Implementation of Zero Copy based on Sendfile

In traditional mode, when a file needs to be transferred, the details of the process are as follows:

The Read function is called, and the file data is Copy to the kernel buffer.

The Read function returns the file data from the kernel buffer Copy to the user buffer

The Write function call transfers the file data from the user buffer Copy to the kernel Socket-related buffer.

The data is Copy from the Socket buffer to the relevant protocol engine.

The above details are the traditional Read/Write method for network file transfer. We can see that in this process, the file data has actually gone through four Copy operations:

Hard disk-> Kernel buf- > user buf- > Socket related buffer-> Protocol engine

Sendfile system call provides a way to reduce the number of Copy mentioned above and improve the performance of file transfer.

In kernel version 2. 1, Sendfile system calls were introduced to simplify data transfer over the network and between two local files.

The introduction of Sendfile reduces not only data replication but also context switching.

Sendfile (socket, file, len)

The running process is as follows:

Sendfile system call, the file data is Copy to the kernel buffer.

Then Copy from the kernel buffer to the Socket-related buffer in the kernel.

* then Socket the related buffer Copy to the protocol engine.

Compared with the traditional Read/Write method, the Sendfile introduced in version 2.1 kernel has reduced the kernel buffer to the User buffer, and then from the User buffer to the file Copy of the Socket-related buffer.

After kernel version 2.4, the file descriptor result was changed, and Sendfile implemented a simpler way, once again reducing the Copy operation.

In Apache, Nginx, Lighttpd and other Web servers, there is a Sendfile-related configuration, the use of Sendfile can greatly improve file transfer performance.

Kafka stores all messages in a file. When consumers need data, Kafka sends the file directly to consumers.
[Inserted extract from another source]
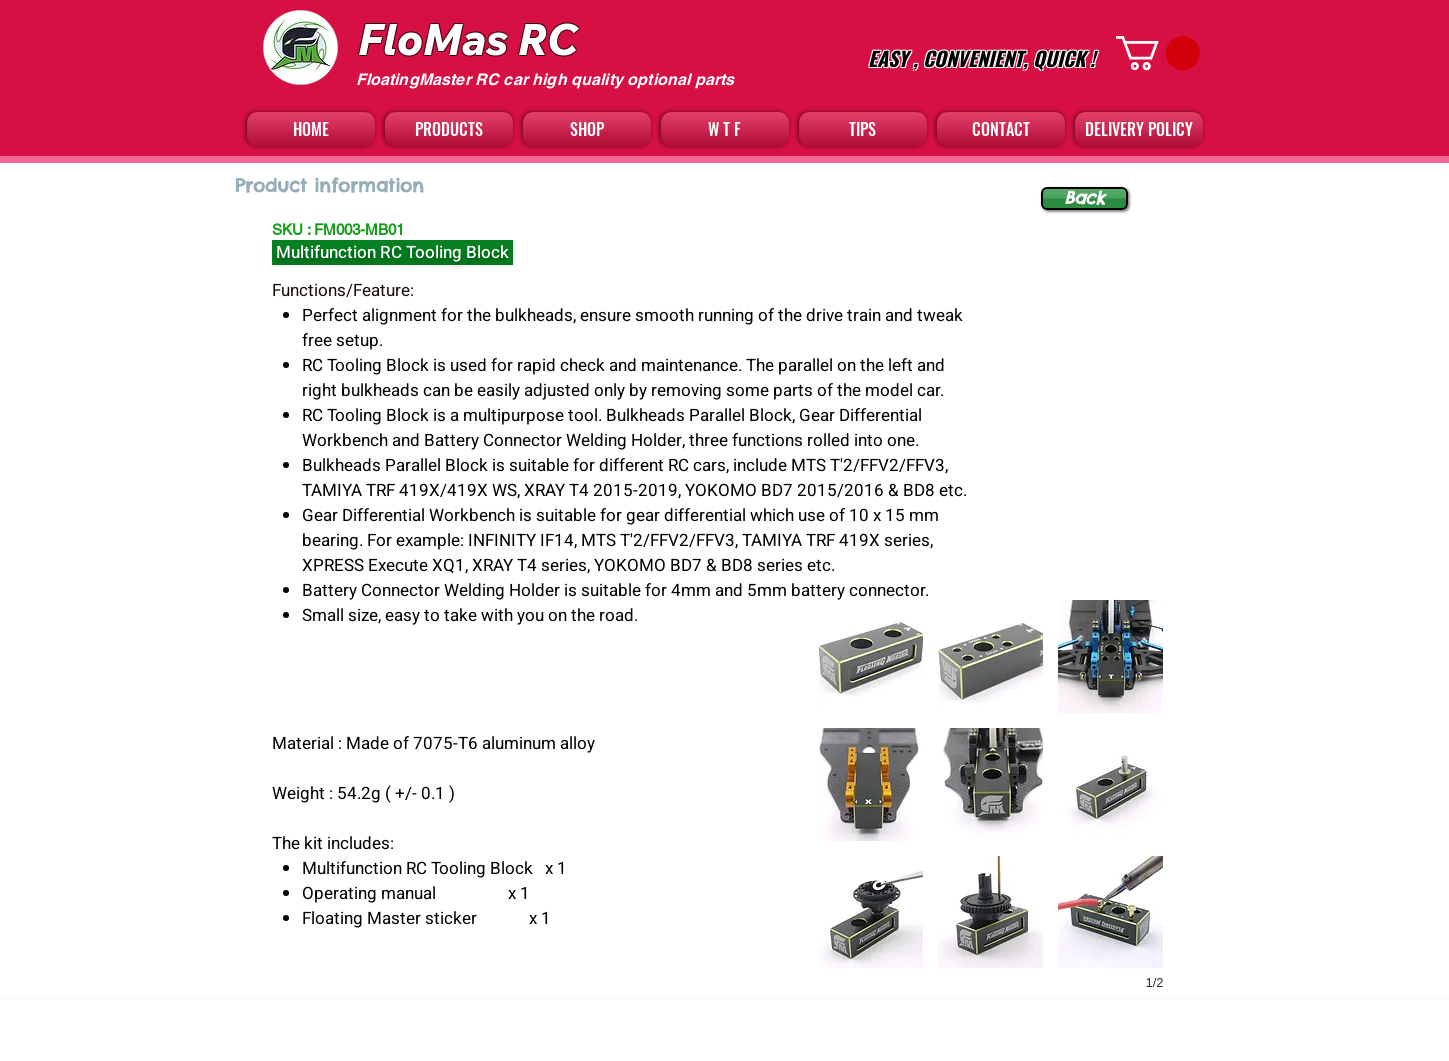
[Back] (1084, 198)
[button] (1158, 53)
With mmap as a way to read and write files, Kafka sends it directly to Sendfile.

Batch compression

In many cases, the bottleneck of the system is not the CPU or disk, but the network IO, especially for data pipelines that need to send messages between data centers on the WAN.

Data compression consumes a small amount of CPU resources, but for Kafka, network IO should consider:

Because each message is compressed, but the compression ratio is relatively low, Kafka uses batch compression, which means that multiple messages are compressed together instead of a single message.

Kafka allows the use of recursive collections of messages, where batches of messages can be transmitted in compressed form and can be kept in a compressed format in the log until they are decompressed by consumers.

Kafka supports a variety of compression protocols, including Gzip and Snappy.

The secret of Kafka speed is that it turns all messages into a batch file, and carries out reasonable batch compression, reduces the loss of network IO, and improves the speed of mmap.

When writing data, a single Partion is added at the end, so the speed is * *; when reading data, it is output directly with Sendfile violence.

After reading the above, have you mastered why Kafka is written so fast? If you want to learn more skills or want to know more about it, you are welcome to follow the industry information channel, thank you for reading!

Welcome to subscribe "Shulou Technology Information " to get latest news, interesting things and hot topics in the IT industry, and controls the hottest and latest Internet news, technology news and IT industry trends.

*The comments in the above article only represent the author's personal views and do not represent the views and positions of this website. If you have more insights, please feel free to contribute and share.